- **Try it**
Copy the following rows word for word, beginning at the line that contains "Image resolution: width=1600" and stopping after the line that contains "I want to click on info-icon: i, so".

---------- Supplied information ----------

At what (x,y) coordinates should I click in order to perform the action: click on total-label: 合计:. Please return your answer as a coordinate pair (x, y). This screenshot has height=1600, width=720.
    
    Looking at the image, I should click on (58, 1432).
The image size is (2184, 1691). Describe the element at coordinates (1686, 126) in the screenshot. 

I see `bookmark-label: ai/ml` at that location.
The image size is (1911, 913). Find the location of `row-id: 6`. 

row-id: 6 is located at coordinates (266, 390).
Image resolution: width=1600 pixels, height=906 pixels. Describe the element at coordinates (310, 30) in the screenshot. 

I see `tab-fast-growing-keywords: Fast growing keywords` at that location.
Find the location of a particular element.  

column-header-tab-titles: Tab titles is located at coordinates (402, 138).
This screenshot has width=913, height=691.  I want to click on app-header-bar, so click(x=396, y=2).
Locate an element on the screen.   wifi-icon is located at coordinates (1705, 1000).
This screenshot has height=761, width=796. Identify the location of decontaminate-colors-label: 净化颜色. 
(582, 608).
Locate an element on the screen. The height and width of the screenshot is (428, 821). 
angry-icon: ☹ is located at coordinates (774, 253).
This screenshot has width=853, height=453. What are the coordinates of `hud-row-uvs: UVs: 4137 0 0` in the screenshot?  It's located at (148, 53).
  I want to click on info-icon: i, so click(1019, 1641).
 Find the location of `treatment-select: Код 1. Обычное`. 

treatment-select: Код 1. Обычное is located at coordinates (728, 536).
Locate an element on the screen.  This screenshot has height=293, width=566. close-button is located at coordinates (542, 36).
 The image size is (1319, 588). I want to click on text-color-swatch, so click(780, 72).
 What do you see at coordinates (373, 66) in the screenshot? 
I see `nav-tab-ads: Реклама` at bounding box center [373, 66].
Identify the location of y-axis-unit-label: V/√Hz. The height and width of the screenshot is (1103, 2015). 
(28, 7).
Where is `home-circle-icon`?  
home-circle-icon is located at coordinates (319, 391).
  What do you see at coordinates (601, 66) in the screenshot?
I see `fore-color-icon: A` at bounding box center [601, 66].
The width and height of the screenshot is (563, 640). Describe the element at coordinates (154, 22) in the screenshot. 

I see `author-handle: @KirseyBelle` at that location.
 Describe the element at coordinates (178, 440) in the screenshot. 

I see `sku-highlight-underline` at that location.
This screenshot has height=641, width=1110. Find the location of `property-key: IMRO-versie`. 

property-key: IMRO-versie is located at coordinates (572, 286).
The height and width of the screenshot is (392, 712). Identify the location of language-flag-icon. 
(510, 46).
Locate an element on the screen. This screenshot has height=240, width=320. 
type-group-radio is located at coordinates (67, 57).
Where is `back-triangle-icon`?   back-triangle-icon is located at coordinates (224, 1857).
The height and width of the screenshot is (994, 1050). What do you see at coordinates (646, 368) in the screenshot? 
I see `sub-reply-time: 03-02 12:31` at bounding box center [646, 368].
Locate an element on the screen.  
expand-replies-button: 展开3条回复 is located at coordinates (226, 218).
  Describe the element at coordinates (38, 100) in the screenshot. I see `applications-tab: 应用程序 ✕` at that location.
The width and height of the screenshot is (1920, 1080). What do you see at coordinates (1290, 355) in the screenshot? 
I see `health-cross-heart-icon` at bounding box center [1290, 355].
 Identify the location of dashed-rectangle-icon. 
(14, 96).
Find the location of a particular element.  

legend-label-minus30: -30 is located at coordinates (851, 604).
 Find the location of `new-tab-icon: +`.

----------

- **Solution for this problem**
Image resolution: width=1600 pixels, height=906 pixels. Describe the element at coordinates (310, 30) in the screenshot. 

I see `tab-fast-growing-keywords: Fast growing keywords` at that location.
Find the location of a particular element.  

column-header-tab-titles: Tab titles is located at coordinates (402, 138).
This screenshot has width=913, height=691.  I want to click on app-header-bar, so click(x=396, y=2).
Locate an element on the screen.   wifi-icon is located at coordinates (1705, 1000).
This screenshot has height=761, width=796. Identify the location of decontaminate-colors-label: 净化颜色. 
(582, 608).
Locate an element on the screen. The height and width of the screenshot is (428, 821). 
angry-icon: ☹ is located at coordinates (774, 253).
This screenshot has width=853, height=453. What are the coordinates of `hud-row-uvs: UVs: 4137 0 0` in the screenshot?  It's located at (148, 53).
  I want to click on info-icon: i, so click(1019, 1641).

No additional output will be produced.